(Extracted data)

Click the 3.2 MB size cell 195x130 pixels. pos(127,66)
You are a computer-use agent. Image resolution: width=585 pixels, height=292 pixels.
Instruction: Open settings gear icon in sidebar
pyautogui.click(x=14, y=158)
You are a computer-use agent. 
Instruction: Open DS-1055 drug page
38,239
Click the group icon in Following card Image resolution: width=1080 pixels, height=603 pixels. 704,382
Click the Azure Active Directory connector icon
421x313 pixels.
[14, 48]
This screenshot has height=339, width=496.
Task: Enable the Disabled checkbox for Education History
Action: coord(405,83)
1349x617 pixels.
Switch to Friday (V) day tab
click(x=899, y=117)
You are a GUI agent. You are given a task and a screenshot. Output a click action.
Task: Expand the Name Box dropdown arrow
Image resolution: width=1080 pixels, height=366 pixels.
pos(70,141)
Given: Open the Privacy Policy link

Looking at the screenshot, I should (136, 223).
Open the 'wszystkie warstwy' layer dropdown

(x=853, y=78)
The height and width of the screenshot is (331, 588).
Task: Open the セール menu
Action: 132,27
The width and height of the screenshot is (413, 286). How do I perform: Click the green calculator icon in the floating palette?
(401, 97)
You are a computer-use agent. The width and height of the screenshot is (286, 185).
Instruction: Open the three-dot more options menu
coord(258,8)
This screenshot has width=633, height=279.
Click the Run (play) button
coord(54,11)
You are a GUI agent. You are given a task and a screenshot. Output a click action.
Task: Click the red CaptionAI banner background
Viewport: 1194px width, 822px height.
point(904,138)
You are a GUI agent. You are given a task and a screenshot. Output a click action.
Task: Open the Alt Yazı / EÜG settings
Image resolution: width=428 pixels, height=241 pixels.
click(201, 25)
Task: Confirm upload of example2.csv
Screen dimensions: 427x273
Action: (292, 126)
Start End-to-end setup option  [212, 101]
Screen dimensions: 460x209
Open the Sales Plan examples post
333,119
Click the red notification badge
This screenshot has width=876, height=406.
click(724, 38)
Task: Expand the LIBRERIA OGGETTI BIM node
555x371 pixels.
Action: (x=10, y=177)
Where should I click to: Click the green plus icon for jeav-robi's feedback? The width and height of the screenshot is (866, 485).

(End Extracted data)

## Task goal
Reproduce the whole of the records exactly, so that no line differs from the source above.

## Response to this exercise
Click the 3.2 MB size cell 195x130 pixels. pos(127,66)
You are a computer-use agent. Image resolution: width=585 pixels, height=292 pixels.
Instruction: Open settings gear icon in sidebar
pyautogui.click(x=14, y=158)
You are a computer-use agent. 
Instruction: Open DS-1055 drug page
38,239
Click the group icon in Following card Image resolution: width=1080 pixels, height=603 pixels. 704,382
Click the Azure Active Directory connector icon
421x313 pixels.
[14, 48]
This screenshot has height=339, width=496.
Task: Enable the Disabled checkbox for Education History
Action: coord(405,83)
1349x617 pixels.
Switch to Friday (V) day tab
click(x=899, y=117)
You are a GUI agent. You are given a task and a screenshot. Output a click action.
Task: Expand the Name Box dropdown arrow
Image resolution: width=1080 pixels, height=366 pixels.
pos(70,141)
Given: Open the Privacy Policy link

Looking at the screenshot, I should (136, 223).
Open the 'wszystkie warstwy' layer dropdown

(x=853, y=78)
The height and width of the screenshot is (331, 588).
Task: Open the セール menu
Action: 132,27
The width and height of the screenshot is (413, 286). How do I perform: Click the green calculator icon in the floating palette?
(401, 97)
You are a computer-use agent. The width and height of the screenshot is (286, 185).
Instruction: Open the three-dot more options menu
coord(258,8)
This screenshot has width=633, height=279.
Click the Run (play) button
coord(54,11)
You are a GUI agent. You are given a task and a screenshot. Output a click action.
Task: Click the red CaptionAI banner background
Viewport: 1194px width, 822px height.
point(904,138)
You are a GUI agent. You are given a task and a screenshot. Output a click action.
Task: Open the Alt Yazı / EÜG settings
Image resolution: width=428 pixels, height=241 pixels.
click(201, 25)
Task: Confirm upload of example2.csv
Screen dimensions: 427x273
Action: (292, 126)
Start End-to-end setup option  [212, 101]
Screen dimensions: 460x209
Open the Sales Plan examples post
333,119
Click the red notification badge
This screenshot has width=876, height=406.
click(724, 38)
Task: Expand the LIBRERIA OGGETTI BIM node
555x371 pixels.
Action: (x=10, y=177)
Where should I click to: Click the green plus icon for jeav-robi's feedback? The width and height of the screenshot is (866, 485).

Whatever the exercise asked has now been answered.